1. Field Of The Invention
The present invention relates to a method for programming a fast-programmable Flash EEPROM (Electrically Erasable Programmable Read-Only Memory) cell, or array of such cells, that rely on the Source-Side Injection (SSI) mechanism for programming. The method is particularly well suited for low-power applications. The invention also relates to a novel low-voltage erase scheme of a fast-programmable Flash EEPROM cell or an array of such cells.
2. The Prior Art
Presently, most Flash memories use Channel Hot Electron Injection (CHEI) at the drain side of the memory cell, or Fowler-Nordheim Tunneling (FNT) for programming. The CHEI mechanism provides a relatively high programming speed (.about.10 .mu.s) at the expense of a high power consumption (.about.1 mA/bit) which limits the number of cells that can be programmed simultaneously (so-called page-mode programming) to a maximum of 8 bytes (Y. Miyawaki et al., IEEE J. Solid-State Circuits, vol.27, p.583, 1992). Furthermore, in order to allow a further scaling of the transistor dimensions towards 0.5 .mu.m and below, supply voltage scaling from 5V towards 3.3V and below also becomes mandatory. This supply voltage scaling is known to cause considerable degradation of the CHEI efficiency as well as the corresponding programming speed because the high power needed to trigger the CHEI can not be easily supplied on-chip from a high voltage generator or charge pumping circuit. Such additional circuitry increases the complexity and expense of the device.
On the other hand, FNT tunneling provides slower programming times (.about.100 .mu.s), but requires a lower power consumption so as to allow larger pages (.about.4 kbit). This reduces the effective programming time to 1 .mu.s/byte (T. Tanaka et al., IEEE J. Solid-State Circuits, vol.29, p.1366, 1994). Further improvements are hindered, however, by tunnel-oxide scaling limits and by the very high voltages (.about.18V) needed on chip for FNT, both compromising device reliability and process scalability.

§ **MATERIAL SHOWN**

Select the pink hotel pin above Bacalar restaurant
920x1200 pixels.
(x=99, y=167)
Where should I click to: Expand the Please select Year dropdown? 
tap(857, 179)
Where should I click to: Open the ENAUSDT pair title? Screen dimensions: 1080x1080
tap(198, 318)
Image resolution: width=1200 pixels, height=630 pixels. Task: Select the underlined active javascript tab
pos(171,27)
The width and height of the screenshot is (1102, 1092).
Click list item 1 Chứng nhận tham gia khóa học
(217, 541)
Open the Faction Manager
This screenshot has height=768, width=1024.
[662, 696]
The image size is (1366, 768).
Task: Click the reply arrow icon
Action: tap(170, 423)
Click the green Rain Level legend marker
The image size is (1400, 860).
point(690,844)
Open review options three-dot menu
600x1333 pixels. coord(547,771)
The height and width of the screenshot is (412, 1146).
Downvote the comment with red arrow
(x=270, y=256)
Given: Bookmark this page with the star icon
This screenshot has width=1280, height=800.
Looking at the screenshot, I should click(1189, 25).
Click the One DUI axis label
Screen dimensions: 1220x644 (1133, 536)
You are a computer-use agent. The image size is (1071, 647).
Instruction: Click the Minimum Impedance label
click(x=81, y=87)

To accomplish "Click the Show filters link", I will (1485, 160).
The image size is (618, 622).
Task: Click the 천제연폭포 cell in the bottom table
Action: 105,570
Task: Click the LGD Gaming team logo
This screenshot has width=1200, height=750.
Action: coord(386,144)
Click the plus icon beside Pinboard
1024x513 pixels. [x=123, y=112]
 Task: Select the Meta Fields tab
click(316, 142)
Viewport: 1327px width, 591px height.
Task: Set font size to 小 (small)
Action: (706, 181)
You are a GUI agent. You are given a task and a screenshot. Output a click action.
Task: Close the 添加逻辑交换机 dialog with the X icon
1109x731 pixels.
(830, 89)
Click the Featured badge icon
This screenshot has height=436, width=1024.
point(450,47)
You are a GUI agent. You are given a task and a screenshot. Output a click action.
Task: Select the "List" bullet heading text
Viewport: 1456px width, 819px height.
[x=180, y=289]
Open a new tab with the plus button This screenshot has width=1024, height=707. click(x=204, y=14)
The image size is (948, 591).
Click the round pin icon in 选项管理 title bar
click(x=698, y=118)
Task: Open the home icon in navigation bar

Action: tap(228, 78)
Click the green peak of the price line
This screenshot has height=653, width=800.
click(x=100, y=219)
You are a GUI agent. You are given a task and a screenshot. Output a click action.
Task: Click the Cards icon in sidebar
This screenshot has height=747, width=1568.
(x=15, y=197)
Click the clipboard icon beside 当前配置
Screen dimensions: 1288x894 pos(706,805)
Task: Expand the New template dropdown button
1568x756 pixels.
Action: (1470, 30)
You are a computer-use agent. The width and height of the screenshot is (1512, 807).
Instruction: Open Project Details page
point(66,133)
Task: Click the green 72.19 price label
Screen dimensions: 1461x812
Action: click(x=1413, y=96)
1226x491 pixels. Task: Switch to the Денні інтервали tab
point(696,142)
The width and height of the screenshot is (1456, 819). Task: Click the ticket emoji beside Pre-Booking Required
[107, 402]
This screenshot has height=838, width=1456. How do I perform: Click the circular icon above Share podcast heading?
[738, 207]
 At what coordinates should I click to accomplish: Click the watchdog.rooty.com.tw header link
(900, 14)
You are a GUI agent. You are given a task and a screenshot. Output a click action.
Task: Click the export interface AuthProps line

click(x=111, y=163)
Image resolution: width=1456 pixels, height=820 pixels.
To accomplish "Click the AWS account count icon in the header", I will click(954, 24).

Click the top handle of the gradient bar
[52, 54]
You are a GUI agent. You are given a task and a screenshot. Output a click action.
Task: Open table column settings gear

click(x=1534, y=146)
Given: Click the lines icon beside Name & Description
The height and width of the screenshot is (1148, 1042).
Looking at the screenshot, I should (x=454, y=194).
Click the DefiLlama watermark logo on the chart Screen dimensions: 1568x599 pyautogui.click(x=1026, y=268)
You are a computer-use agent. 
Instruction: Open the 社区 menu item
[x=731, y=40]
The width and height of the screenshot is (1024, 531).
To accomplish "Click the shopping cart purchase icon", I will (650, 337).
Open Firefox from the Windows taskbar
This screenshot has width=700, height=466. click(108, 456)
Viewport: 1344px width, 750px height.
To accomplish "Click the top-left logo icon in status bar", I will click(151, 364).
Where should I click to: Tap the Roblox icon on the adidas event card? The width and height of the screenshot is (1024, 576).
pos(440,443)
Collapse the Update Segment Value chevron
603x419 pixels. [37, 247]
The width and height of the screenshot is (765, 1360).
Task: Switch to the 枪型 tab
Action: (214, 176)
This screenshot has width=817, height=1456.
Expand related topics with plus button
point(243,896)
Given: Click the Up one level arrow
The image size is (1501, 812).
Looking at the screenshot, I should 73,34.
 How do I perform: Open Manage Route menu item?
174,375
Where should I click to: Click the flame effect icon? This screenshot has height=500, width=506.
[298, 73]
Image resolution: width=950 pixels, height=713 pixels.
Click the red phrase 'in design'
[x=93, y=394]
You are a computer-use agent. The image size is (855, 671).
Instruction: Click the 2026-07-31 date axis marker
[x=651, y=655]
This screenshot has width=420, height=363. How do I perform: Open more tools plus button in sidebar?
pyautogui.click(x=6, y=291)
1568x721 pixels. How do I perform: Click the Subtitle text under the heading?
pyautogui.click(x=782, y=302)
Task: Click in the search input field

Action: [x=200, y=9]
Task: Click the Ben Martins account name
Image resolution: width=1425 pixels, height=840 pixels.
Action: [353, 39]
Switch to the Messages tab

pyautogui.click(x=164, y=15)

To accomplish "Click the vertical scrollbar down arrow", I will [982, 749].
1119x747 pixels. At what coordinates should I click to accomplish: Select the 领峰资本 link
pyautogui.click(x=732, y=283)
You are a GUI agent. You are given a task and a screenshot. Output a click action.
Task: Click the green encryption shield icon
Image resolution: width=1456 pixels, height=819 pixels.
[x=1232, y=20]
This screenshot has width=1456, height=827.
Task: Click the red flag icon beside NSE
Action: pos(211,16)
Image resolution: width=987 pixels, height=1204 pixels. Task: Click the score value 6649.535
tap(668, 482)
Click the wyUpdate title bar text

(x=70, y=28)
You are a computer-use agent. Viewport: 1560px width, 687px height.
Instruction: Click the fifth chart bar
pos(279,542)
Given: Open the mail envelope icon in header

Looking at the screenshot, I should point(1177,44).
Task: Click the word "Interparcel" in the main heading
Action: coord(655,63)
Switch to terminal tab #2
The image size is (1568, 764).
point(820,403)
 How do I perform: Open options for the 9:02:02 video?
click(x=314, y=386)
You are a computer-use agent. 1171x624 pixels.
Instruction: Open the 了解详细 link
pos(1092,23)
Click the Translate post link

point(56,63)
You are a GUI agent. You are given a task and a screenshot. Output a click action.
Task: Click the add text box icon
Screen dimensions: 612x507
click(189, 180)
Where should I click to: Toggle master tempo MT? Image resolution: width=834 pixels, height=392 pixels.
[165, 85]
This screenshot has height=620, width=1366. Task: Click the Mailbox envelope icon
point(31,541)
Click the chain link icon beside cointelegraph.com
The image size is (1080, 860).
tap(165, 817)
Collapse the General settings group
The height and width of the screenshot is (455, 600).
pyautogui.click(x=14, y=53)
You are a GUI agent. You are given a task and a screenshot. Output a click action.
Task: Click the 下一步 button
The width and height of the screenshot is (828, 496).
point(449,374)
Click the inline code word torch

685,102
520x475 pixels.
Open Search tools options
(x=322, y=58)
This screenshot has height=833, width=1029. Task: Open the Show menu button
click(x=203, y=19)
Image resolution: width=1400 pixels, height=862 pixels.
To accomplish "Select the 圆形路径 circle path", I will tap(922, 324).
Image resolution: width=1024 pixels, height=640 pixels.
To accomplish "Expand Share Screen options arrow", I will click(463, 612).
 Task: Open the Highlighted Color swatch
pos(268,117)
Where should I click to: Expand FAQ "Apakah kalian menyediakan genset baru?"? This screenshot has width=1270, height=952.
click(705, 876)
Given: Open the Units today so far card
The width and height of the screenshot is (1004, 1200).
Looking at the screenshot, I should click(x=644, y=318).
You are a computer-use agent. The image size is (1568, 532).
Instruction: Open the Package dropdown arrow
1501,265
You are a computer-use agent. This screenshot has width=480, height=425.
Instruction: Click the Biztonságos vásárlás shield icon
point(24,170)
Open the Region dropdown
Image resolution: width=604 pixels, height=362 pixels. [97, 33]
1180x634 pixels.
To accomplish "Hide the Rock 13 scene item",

§ **YOUR INSTRUCTIONS**
Copy out the full Flash EEPROM programming text from above, word for word.

§ **SOLUTION TO THIS EXERCISE**
1. Field Of The Invention
The present invention relates to a method for programming a fast-programmable Flash EEPROM (Electrically Erasable Programmable Read-Only Memory) cell, or array of such cells, that rely on the Source-Side Injection (SSI) mechanism for programming. The method is particularly well suited for low-power applications. The invention also relates to a novel low-voltage erase scheme of a fast-programmable Flash EEPROM cell or an array of such cells.
2. The Prior Art
Presently, most Flash memories use Channel Hot Electron Injection (CHEI) at the drain side of the memory cell, or Fowler-Nordheim Tunneling (FNT) for programming. The CHEI mechanism provides a relatively high programming speed (.about.10 .mu.s) at the expense of a high power consumption (.about.1 mA/bit) which limits the number of cells that can be programmed simultaneously (so-called page-mode programming) to a maximum of 8 bytes (Y. Miyawaki et al., IEEE J. Solid-State Circuits, vol.27, p.583, 1992). Furthermore, in order to allow a further scaling of the transistor dimensions towards 0.5 .mu.m and below, supply voltage scaling from 5V towards 3.3V and below also becomes mandatory. This supply voltage scaling is known to cause considerable degradation of the CHEI efficiency as well as the corresponding programming speed because the high power needed to trigger the CHEI can not be easily supplied on-chip from a high voltage generator or charge pumping circuit. Such additional circuitry increases the complexity and expense of the device.
On the other hand, FNT tunneling provides slower programming times (.about.100 .mu.s), but requires a lower power consumption so as to allow larger pages (.about.4 kbit). This reduces the effective programming time to 1 .mu.s/byte (T. Tanaka et al., IEEE J. Solid-State Circuits, vol.29, p.1366, 1994). Further improvements are hindered, however, by tunnel-oxide scaling limits and by the very high voltages (.about.18V) needed on chip for FNT, both compromising device reliability and process scalability.